● PROVIDED INFORMATION
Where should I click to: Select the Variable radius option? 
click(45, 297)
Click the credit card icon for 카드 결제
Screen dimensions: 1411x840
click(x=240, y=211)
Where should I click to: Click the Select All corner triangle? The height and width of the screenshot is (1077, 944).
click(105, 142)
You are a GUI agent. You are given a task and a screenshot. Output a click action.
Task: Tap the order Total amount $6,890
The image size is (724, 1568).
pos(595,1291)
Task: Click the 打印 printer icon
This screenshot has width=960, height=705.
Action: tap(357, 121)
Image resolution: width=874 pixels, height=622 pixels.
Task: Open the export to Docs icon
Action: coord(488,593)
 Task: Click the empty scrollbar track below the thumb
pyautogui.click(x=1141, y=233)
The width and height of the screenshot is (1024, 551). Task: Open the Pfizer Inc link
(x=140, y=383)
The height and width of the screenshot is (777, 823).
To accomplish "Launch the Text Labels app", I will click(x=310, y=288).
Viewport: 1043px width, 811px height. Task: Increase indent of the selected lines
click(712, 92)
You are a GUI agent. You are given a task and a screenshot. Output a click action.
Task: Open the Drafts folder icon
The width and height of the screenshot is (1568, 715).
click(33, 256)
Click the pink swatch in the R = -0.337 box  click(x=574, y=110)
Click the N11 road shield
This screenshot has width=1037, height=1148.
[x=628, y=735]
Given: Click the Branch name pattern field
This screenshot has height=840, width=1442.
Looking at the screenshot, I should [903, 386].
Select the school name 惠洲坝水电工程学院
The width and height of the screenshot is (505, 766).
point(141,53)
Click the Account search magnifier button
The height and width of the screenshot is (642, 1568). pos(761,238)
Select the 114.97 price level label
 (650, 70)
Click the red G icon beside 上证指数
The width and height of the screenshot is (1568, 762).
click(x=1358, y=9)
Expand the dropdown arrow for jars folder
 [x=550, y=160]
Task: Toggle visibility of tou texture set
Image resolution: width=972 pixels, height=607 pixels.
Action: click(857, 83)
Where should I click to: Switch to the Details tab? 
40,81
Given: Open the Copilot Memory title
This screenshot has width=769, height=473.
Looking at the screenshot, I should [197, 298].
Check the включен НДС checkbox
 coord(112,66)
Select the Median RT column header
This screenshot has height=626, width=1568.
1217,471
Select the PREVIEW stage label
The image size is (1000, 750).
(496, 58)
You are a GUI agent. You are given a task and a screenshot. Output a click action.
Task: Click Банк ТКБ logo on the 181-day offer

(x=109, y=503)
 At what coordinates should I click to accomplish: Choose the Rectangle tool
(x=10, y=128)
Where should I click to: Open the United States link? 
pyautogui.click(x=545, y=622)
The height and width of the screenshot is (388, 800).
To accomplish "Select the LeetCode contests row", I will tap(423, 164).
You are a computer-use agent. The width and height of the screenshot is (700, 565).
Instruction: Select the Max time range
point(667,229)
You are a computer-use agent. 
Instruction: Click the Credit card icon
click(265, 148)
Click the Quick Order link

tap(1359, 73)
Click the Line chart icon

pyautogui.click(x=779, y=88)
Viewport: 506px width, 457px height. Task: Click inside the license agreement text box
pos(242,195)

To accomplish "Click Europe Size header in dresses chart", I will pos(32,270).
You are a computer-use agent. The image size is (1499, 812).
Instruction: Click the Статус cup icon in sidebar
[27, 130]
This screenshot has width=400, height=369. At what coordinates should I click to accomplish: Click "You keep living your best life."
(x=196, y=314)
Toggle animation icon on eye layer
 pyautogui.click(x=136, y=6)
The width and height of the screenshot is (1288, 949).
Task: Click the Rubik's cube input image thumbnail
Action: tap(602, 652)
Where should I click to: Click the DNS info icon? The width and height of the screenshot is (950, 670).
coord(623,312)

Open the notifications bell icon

● WORK ITEM
Keep to the lines above, from the first one through the line where "Select the school name 惠洲坝水电工程学院" appears, and copy them exactly.

● YOUR SOLUTION
Where should I click to: Select the Variable radius option? 
click(45, 297)
Click the credit card icon for 카드 결제
Screen dimensions: 1411x840
click(x=240, y=211)
Where should I click to: Click the Select All corner triangle? The height and width of the screenshot is (1077, 944).
click(105, 142)
You are a GUI agent. You are given a task and a screenshot. Output a click action.
Task: Tap the order Total amount $6,890
The image size is (724, 1568).
pos(595,1291)
Task: Click the 打印 printer icon
This screenshot has width=960, height=705.
Action: tap(357, 121)
Image resolution: width=874 pixels, height=622 pixels.
Task: Open the export to Docs icon
Action: coord(488,593)
 Task: Click the empty scrollbar track below the thumb
pyautogui.click(x=1141, y=233)
The width and height of the screenshot is (1024, 551). Task: Open the Pfizer Inc link
(x=140, y=383)
The height and width of the screenshot is (777, 823).
To accomplish "Launch the Text Labels app", I will click(x=310, y=288).
Viewport: 1043px width, 811px height. Task: Increase indent of the selected lines
click(712, 92)
You are a GUI agent. You are given a task and a screenshot. Output a click action.
Task: Open the Drafts folder icon
The width and height of the screenshot is (1568, 715).
click(33, 256)
Click the pink swatch in the R = -0.337 box  click(x=574, y=110)
Click the N11 road shield
This screenshot has width=1037, height=1148.
[x=628, y=735]
Given: Click the Branch name pattern field
This screenshot has height=840, width=1442.
Looking at the screenshot, I should [903, 386].
Select the school name 惠洲坝水电工程学院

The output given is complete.